## [TASK GOAL]
What you return must be every line from the beginning of the data through the line holding "Magic (181, 1722)", unchanged.

(Records from a collection)

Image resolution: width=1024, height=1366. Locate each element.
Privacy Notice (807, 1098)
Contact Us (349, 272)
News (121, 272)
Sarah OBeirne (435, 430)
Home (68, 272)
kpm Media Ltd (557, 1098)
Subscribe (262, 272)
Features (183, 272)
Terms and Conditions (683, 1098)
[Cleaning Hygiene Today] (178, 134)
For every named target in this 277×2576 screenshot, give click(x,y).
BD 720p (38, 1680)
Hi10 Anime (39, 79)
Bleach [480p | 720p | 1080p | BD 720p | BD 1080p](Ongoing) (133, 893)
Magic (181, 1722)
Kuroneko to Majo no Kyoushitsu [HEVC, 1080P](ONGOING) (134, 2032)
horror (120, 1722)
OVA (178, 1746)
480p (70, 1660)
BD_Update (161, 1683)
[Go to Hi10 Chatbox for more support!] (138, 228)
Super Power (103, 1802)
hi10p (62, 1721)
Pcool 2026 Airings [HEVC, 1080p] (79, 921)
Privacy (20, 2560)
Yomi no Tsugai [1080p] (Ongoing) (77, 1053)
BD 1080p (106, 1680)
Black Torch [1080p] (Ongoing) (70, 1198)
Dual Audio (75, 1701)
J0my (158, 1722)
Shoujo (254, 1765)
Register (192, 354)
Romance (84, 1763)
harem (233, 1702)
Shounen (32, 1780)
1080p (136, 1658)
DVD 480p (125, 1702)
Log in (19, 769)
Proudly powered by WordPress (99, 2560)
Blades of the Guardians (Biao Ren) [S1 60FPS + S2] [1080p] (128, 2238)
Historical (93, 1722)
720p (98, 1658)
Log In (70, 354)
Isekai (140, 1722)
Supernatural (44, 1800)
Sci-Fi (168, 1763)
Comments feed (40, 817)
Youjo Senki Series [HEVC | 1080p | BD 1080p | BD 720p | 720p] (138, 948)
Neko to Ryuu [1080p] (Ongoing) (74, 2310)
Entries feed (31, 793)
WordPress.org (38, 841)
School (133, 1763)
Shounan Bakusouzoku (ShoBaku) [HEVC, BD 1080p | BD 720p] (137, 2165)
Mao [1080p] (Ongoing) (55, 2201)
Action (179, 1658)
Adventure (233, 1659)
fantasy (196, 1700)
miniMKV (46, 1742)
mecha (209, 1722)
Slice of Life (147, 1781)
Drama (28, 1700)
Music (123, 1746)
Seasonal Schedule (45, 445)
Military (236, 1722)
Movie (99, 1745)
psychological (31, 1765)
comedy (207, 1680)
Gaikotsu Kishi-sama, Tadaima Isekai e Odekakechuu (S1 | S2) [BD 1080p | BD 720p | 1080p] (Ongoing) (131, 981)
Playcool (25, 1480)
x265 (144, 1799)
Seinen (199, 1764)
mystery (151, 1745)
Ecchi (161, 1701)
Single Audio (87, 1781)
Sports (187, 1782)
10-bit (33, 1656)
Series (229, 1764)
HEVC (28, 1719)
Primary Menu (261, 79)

## [ANSWER BOX]
Image resolution: width=1024, height=1366. Locate each element.
Privacy Notice (807, 1098)
Contact Us (349, 272)
News (121, 272)
Sarah OBeirne (435, 430)
Home (68, 272)
kpm Media Ltd (557, 1098)
Subscribe (262, 272)
Features (183, 272)
Terms and Conditions (683, 1098)
[Cleaning Hygiene Today] (178, 134)
For every named target in this 277×2576 screenshot, give click(x,y).
BD 720p (38, 1680)
Hi10 Anime (39, 79)
Bleach [480p | 720p | 1080p | BD 720p | BD 1080p](Ongoing) (133, 893)
Magic (181, 1722)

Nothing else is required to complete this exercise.